Shared in accordance with the "fair dealing" provisions, Section 29, of the Copyright Act.

 

Are we making too much of a few casualties?

Lawrence Martin, Globe & Mail, 13 Jul 06

 

'What do you guys in the media expect? A war without deaths?"

 

"Uh, no. What's your point?"

 

The point, a senior Conservative was saying, is that if the media keep giving massive coverage to every single death of every single Canadian soldier, support for the Afghanistan mission will be undermined.

 

The public can only take so many stories about the life of some heroic lad or valorous young woman being taken. Why, he wondered, does every single one of them merit Titanic-scale coverage?

 

By comparison, in the two world wars and in Korea, our men died daily, sometimes by the dozens, sometimes more -- and they barely got agate type.

 

But today's Canadians are babes in the woods as far as war goes. We haven't had a good-sized war in half a century. So every fallen soldier is worth many thousands of words.

 

The problem, the Conservative was saying, is that you don't win wars that way. You lose them because you sap the hell out of public morale.

 

The tiny numbers of casualties, in fact, are a more persuasive argument that the war is going well as opposed to vice versa. But you'd never get that impression. Many Conservatives are wondering, and many in the military as well, if the gusher-coverage is ever going to stop. When will the media give as much prominence to the numbers of the enemy dead as our own?

 

News is defined by the degree of novelty. Some day, maybe soon, editors will decide that one soldier being struck down isn't such big news any more. It's war. It happens all the time. The young enlist with the risk.

 

At the same time, no one can be callous enough to deny the fallen their special standing. Most are kids. They have been indoctrinated -- as soldiers are everywhere -- into total faith in their mission and have not had the time in life to draw a sophisticated understanding of what it is really all about. They are, in a sense, sacrificial lambs.

 

The media judgment in regard to them is subjective. There are few standards or set rules or formulas. War being so unusual for modern Canada, the public appetite for the big spread on every killed corporal is there. One of the recent losses was a woman.
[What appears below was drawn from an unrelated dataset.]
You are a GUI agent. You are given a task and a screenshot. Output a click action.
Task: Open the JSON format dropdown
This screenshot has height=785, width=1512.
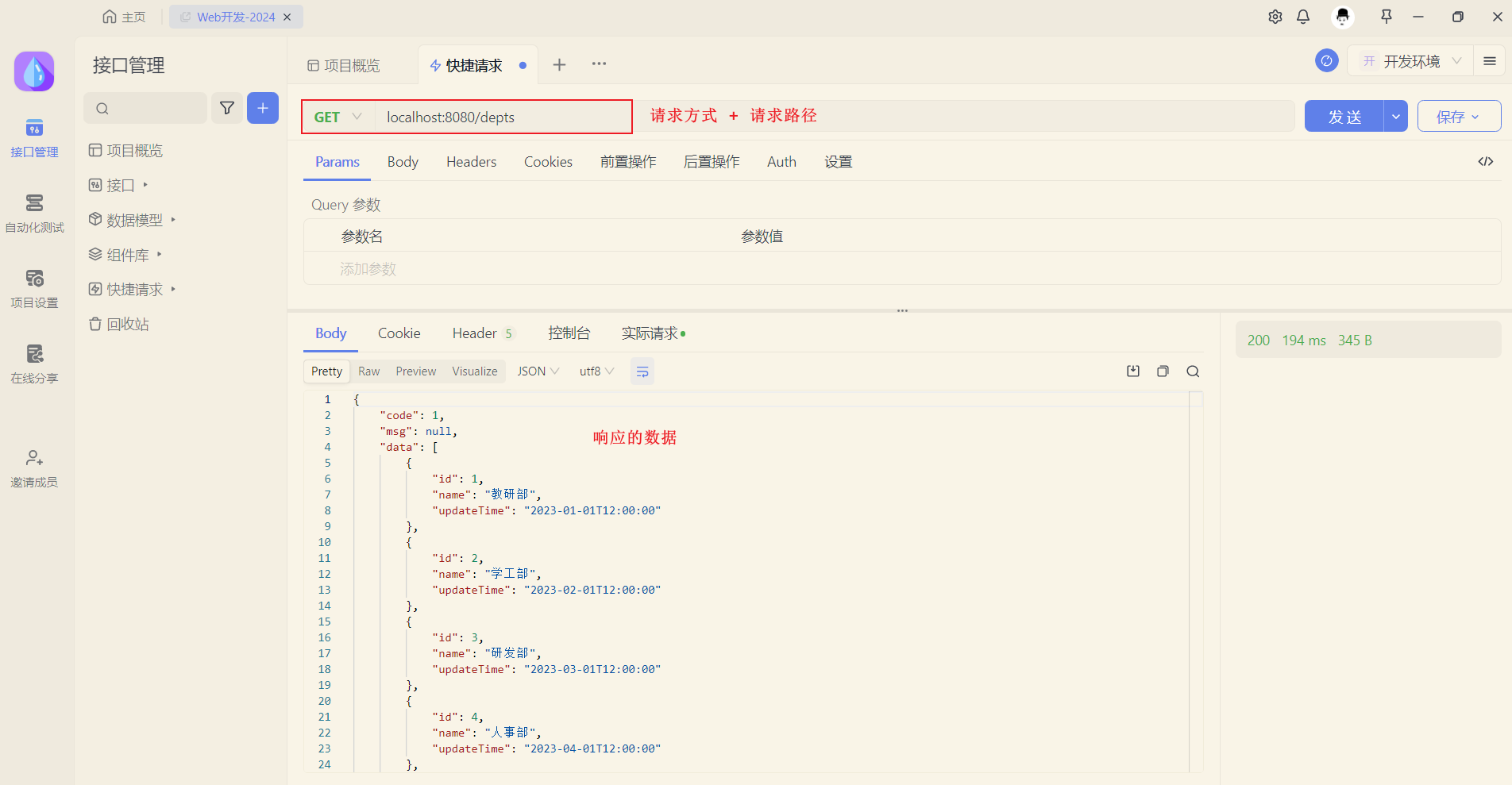537,371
A unique story. Another, this week, was a soldier who didn't appear to buy completely into the military party line.

 

But, at the same time, there is a big responsibility not to oversell small numbers of deaths. In terror, and in war, if you overreact to losses, the enemy wins.

 

The Harper government is right to be concerned about the coverage and right, if it is excessive, to want it limited. It is the one policy area in which the Conservatives are most vulnerable. Mr. Harper has one great fear. It is that Afghanistan, in all its hopelessness, becomes the defining issue of his stewardship.

 

The Conservatives made a snap decision, politically motivated, to extend the mission and force an early vote in Parliament. There was no necessity for that rush to judgment. They closed off alternative paths. They set a potential trap for themselves.

 

Mr. Harper is a realist, an independent thinker. He is one of the least likely of leaders to be bulldozed by propaganda and locked in a fantasy world. We observed this last week in the adroit way he handled George W. Bush on his visit to Washington. No public happy birthday wish, no Georgie to match the "Steve," and a sizable public rebuke of the President. He told the U.S. leader that by introducing passports at the border, his government risked building a closed society and playing right into the terrorists' hands. It's not often that a Canadian leader has stood in the White House and been that bold.

 

Mr. Harper knows the scale of the calamity in Iraq. He can see far enough beyond the predictably Pollyannaish assessments of Chief of Defence Staff General Rick Hillier to know that the chances of winning in Afghanistan are increasingly bleak.

 

He can appreciate that if a handful of deaths can cause such a media outburst, imagine what might happen if the numbers become truly serious.

 

He's too smart, too aware, too strategically minded to let his government get dragged down by Afghanistan. But staring him in the face are his own celebrated words: "We're not going to cut and run." It doesn't leave him with much in the option box.